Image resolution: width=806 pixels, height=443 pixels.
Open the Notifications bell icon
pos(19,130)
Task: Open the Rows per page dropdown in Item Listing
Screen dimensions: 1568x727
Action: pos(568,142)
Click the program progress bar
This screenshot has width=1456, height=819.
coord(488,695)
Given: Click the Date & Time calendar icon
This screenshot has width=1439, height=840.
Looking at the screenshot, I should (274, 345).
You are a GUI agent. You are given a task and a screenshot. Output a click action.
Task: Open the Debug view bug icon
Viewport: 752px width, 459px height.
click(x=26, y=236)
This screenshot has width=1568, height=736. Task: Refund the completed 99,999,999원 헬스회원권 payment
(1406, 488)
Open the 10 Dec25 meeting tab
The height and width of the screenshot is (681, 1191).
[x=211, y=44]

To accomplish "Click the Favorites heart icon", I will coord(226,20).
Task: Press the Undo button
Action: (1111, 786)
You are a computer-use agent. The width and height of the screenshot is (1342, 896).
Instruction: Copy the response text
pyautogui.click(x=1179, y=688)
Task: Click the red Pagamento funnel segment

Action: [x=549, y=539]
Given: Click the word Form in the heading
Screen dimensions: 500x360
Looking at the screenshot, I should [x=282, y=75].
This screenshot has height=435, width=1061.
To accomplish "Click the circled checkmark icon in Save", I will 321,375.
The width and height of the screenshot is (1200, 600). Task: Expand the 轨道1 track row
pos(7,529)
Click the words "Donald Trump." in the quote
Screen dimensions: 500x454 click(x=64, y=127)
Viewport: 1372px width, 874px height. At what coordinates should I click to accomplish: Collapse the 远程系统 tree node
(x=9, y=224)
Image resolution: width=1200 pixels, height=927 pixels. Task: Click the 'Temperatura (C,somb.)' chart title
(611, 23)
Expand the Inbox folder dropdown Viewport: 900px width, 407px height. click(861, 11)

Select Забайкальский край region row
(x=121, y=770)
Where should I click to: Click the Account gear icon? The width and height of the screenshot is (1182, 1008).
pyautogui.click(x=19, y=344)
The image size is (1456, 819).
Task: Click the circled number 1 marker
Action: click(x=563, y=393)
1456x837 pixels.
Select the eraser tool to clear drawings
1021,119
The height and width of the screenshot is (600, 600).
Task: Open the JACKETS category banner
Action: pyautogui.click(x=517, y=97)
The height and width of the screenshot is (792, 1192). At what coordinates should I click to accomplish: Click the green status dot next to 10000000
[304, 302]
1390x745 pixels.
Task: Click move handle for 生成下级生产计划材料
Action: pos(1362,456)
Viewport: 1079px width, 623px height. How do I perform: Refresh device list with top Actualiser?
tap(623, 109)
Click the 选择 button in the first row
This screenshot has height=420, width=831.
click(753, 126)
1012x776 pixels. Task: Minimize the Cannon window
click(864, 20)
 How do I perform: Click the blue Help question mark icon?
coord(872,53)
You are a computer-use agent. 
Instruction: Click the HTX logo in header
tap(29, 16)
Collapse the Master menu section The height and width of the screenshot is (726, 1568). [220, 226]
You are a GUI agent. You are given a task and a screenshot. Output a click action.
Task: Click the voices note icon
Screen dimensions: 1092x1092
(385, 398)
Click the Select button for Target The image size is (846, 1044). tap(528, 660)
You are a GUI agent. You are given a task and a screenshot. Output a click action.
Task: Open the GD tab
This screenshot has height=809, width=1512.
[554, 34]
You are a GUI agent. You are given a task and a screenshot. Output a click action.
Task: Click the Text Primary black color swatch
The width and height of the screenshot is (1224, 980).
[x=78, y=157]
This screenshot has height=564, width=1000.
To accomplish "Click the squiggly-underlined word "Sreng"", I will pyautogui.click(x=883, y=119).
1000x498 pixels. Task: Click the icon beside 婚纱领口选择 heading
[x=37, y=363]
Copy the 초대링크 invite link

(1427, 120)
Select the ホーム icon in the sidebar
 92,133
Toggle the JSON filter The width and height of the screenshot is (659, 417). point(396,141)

======

Exercise description
Rewrite the listing with "GUI agent" replaced by "interface agent" everywhere it occurs, leaving everything else unchanged.

Answer in full
Image resolution: width=806 pixels, height=443 pixels.
Open the Notifications bell icon
pos(19,130)
Task: Open the Rows per page dropdown in Item Listing
Screen dimensions: 1568x727
Action: pos(568,142)
Click the program progress bar
This screenshot has width=1456, height=819.
coord(488,695)
Given: Click the Date & Time calendar icon
This screenshot has width=1439, height=840.
Looking at the screenshot, I should (274, 345).
You are a interface agent. You are given a task and a screenshot. Output a click action.
Task: Open the Debug view bug icon
Viewport: 752px width, 459px height.
click(x=26, y=236)
This screenshot has width=1568, height=736. Task: Refund the completed 99,999,999원 헬스회원권 payment
(1406, 488)
Open the 10 Dec25 meeting tab
The height and width of the screenshot is (681, 1191).
[x=211, y=44]

To accomplish "Click the Favorites heart icon", I will coord(226,20).
Task: Press the Undo button
Action: (1111, 786)
You are a computer-use agent. The width and height of the screenshot is (1342, 896).
Instruction: Copy the response text
pyautogui.click(x=1179, y=688)
Task: Click the red Pagamento funnel segment

Action: [x=549, y=539]
Given: Click the word Form in the heading
Screen dimensions: 500x360
Looking at the screenshot, I should [x=282, y=75].
This screenshot has height=435, width=1061.
To accomplish "Click the circled checkmark icon in Save", I will 321,375.
The width and height of the screenshot is (1200, 600). Task: Expand the 轨道1 track row
pos(7,529)
Click the words "Donald Trump." in the quote
Screen dimensions: 500x454 click(x=64, y=127)
Viewport: 1372px width, 874px height. At what coordinates should I click to accomplish: Collapse the 远程系统 tree node
(x=9, y=224)
Image resolution: width=1200 pixels, height=927 pixels. Task: Click the 'Temperatura (C,somb.)' chart title
(611, 23)
Expand the Inbox folder dropdown Viewport: 900px width, 407px height. click(861, 11)

Select Забайкальский край region row
(x=121, y=770)
Where should I click to: Click the Account gear icon? The width and height of the screenshot is (1182, 1008).
pyautogui.click(x=19, y=344)
The image size is (1456, 819).
Task: Click the circled number 1 marker
Action: click(x=563, y=393)
1456x837 pixels.
Select the eraser tool to clear drawings
1021,119
The height and width of the screenshot is (600, 600).
Task: Open the JACKETS category banner
Action: pyautogui.click(x=517, y=97)
The height and width of the screenshot is (792, 1192). At what coordinates should I click to accomplish: Click the green status dot next to 10000000
[304, 302]
1390x745 pixels.
Task: Click move handle for 生成下级生产计划材料
Action: pos(1362,456)
Viewport: 1079px width, 623px height. How do I perform: Refresh device list with top Actualiser?
tap(623, 109)
Click the 选择 button in the first row
This screenshot has height=420, width=831.
click(753, 126)
1012x776 pixels. Task: Minimize the Cannon window
click(864, 20)
 How do I perform: Click the blue Help question mark icon?
coord(872,53)
You are a computer-use agent. 
Instruction: Click the HTX logo in header
tap(29, 16)
Collapse the Master menu section The height and width of the screenshot is (726, 1568). [220, 226]
You are a interface agent. You are given a task and a screenshot. Output a click action.
Task: Click the voices note icon
Screen dimensions: 1092x1092
(385, 398)
Click the Select button for Target The image size is (846, 1044). tap(528, 660)
You are a interface agent. You are given a task and a screenshot. Output a click action.
Task: Open the GD tab
This screenshot has height=809, width=1512.
[554, 34]
You are a interface agent. You are given a task and a screenshot. Output a click action.
Task: Click the Text Primary black color swatch
The width and height of the screenshot is (1224, 980).
[x=78, y=157]
This screenshot has height=564, width=1000.
To accomplish "Click the squiggly-underlined word "Sreng"", I will pyautogui.click(x=883, y=119).
1000x498 pixels. Task: Click the icon beside 婚纱领口选择 heading
[x=37, y=363]
Copy the 초대링크 invite link

(1427, 120)
Select the ホーム icon in the sidebar
 92,133
Toggle the JSON filter The width and height of the screenshot is (659, 417). point(396,141)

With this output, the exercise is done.